Les “cars Macron” – Flixbus, Ouibus, Isilines – sont partis à l’assaut de nos routes en 2015. Après des débuts difficiles, c’est peut-être grâce aux grèves SNCF de ces derniers mois que ces sociétés vont pouvoir s’implanter durablement dans le paysage. Au lendemain du dernier épisode de grève unitaire, un premier bilan s’impose. Hugo Roncal, Directeur Général d’Eurolines-Isilines, a connu en avril dernier son meilleur mois depuis le lancement de la filiale. Son souhait : que ces déplacements contraints se transforment en habitude chez les usagers.  

« Avec les grèves SNCF à répétition, en avril, nous avons connu le meilleur mois depuis le lancement de notre activité en France. » Hugo Roncal, Directeur Général d’Eurolines-Isilines, est satisfait, mais prudent. Reste à savoir si l’essai sera transformé. « Nous voulons désormais voir si ces déplacements contraints vont entraîner un report sur notre activité. » Et c’est le scénario qui se profile : « entre deux épisodes de grève nous avons remarqué une augmentation de l’activité qui est plus importante que l’année précédente. »


Après trois ans d’existence, les « cars Macron », issus de la loi d’août 2015 sur « la croissance, l’activité et l’égalité des chances économiques », pourraient bien s’installer dans le paysage des modes de transport en commun grâce aux épisodes de « grèves perlées » que rencontre la SNCF depuis avril dernier. 36 jours, au total. Et autant d’opportunités de voir les usagers du train passer du rail à la route. 

Et la route, c’est la voiture ou l’autocar. « Nos clients ne possèdent pas de voiture individuelle ou viennent du covoiturage car nous sommes moins chers et apportons une assurance en terme de sécurité », constate Hugo Roncal. « Si Blablacar est imbattable sur les villes peu desservies, les passagers s’en détournent sur les destinations très courues et couvertes par les autocars. »  Et 20% des personnes qui ont pris le car n’auraient pas voyagé autrement, selon l’Arafer.
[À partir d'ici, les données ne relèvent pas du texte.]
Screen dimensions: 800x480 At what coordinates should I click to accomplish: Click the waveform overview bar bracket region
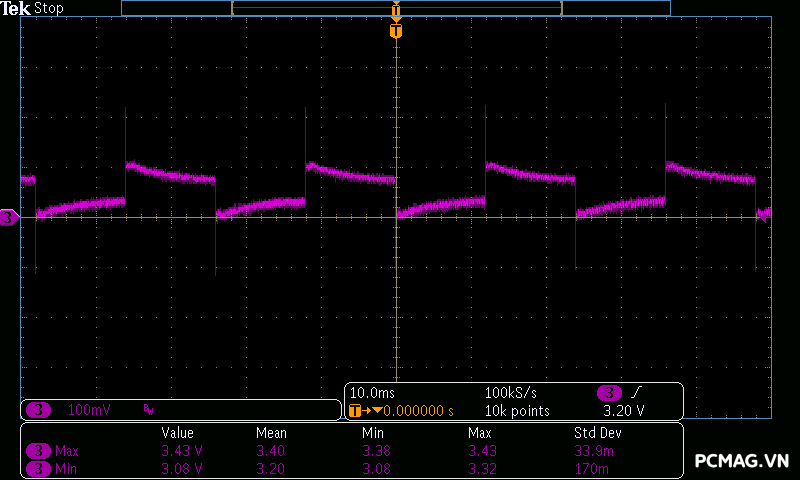[x=396, y=8]
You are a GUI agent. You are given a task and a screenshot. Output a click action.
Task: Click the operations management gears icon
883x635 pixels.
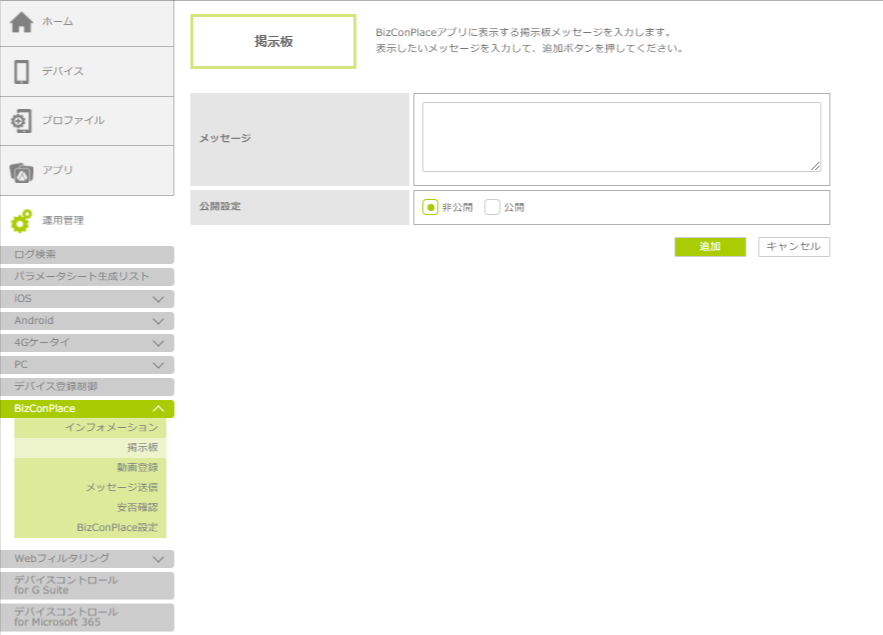(x=21, y=221)
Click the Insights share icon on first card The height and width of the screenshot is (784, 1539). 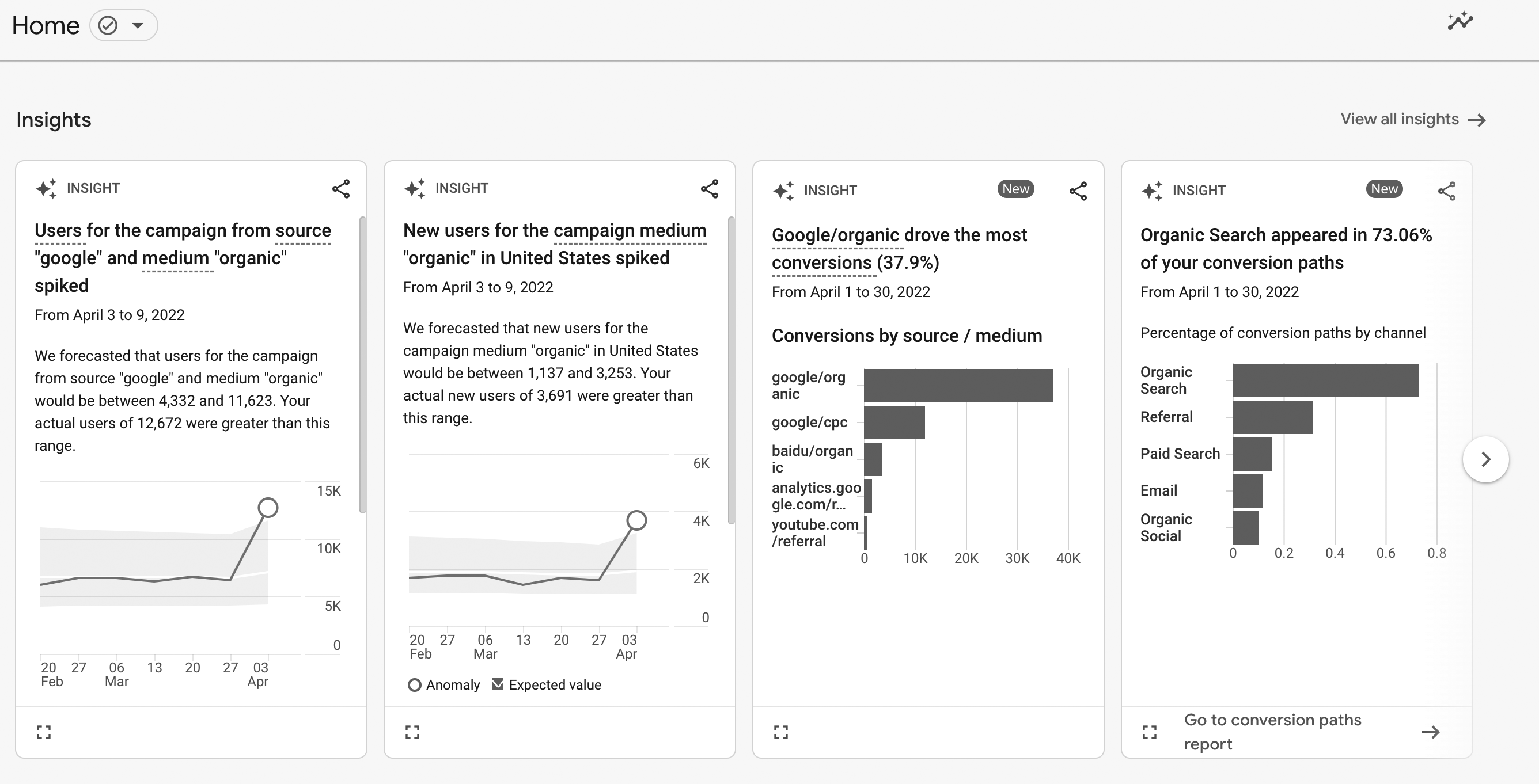pyautogui.click(x=341, y=189)
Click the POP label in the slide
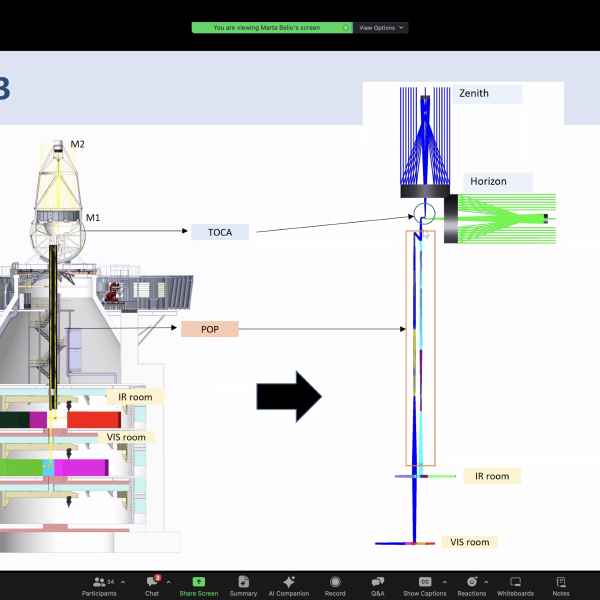Viewport: 600px width, 600px height. 210,328
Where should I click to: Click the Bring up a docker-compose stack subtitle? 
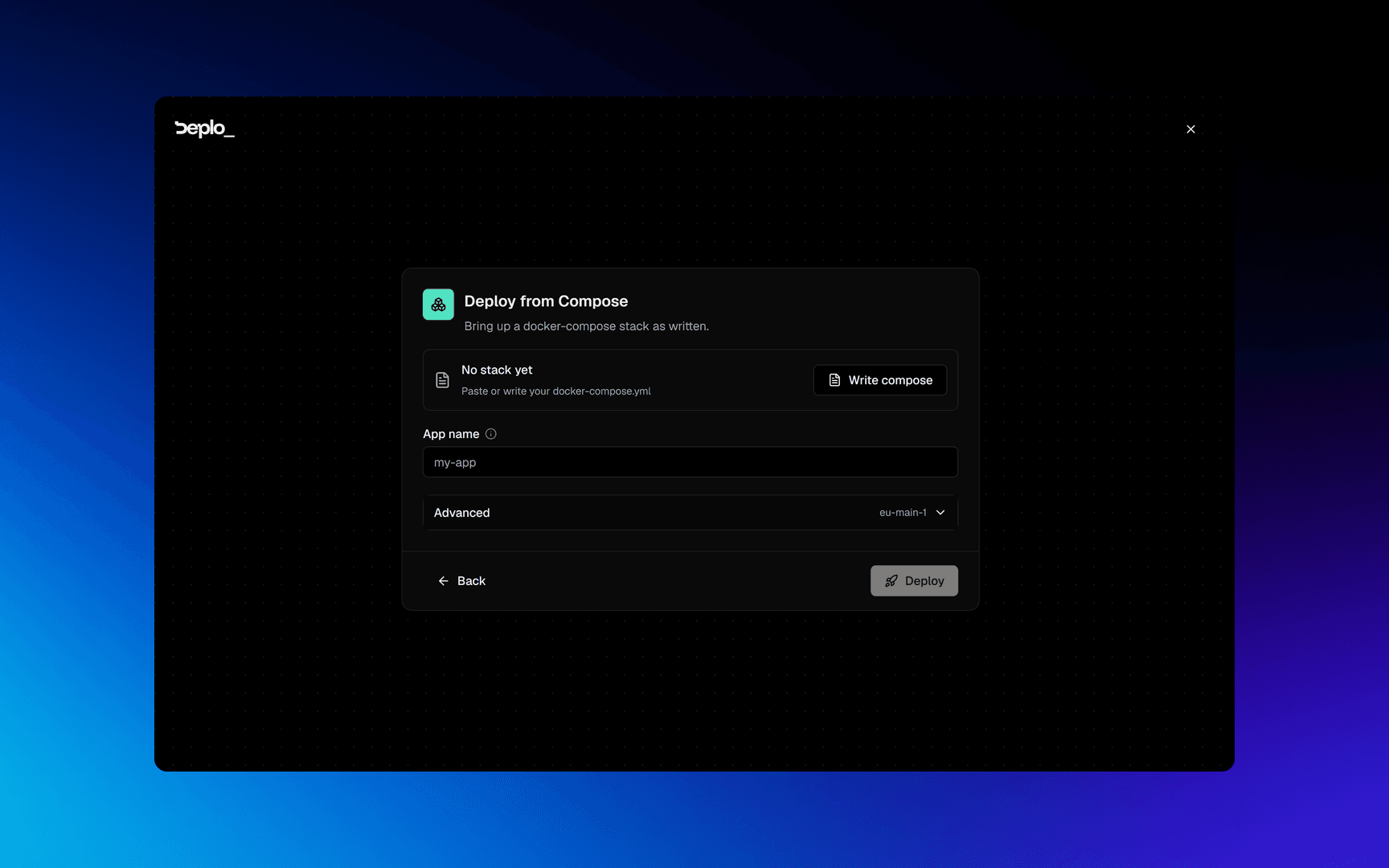tap(587, 326)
Isilines, le laboratoire d’Eurolines

Pour se démarquer de la concurrence, Isilines mise sur l’innovation. « Notre actionnaire Transdev nous demande de tester des choses, Isilines est perçu comme un laboratoire. » Ainsi, à l’ouverture du marché en 2015, la filiale a non seulement pu s’appuyer sur l’implantation d’Eurolines en France et en Europe, mais aussi collaborer avec des start-up pour lancer de nouveaux services. « L’ouverture d’Isilines a permis de digitaliser Eurolines avec le wifi à bord, les billets numériques, la géolocalisation des cars, et même la possibilité de régler en bitcoins. » Pour le DG, la loi Macron a permis de « moderniser un secteur un peu poussiéreux ».

Eurolines-Isilines reste conscient que ce pic conjoncturel de la fréquentation des lignes n’efface pas une réalité : leurs passagers ont du temps et peu de moyens. Mais avec 1 500 destinations en France et en Europe, 2 000 agences sur le territoire, la transformation des gares en points multimodaux, l’autocar peut s’installer dans le paysage des transports.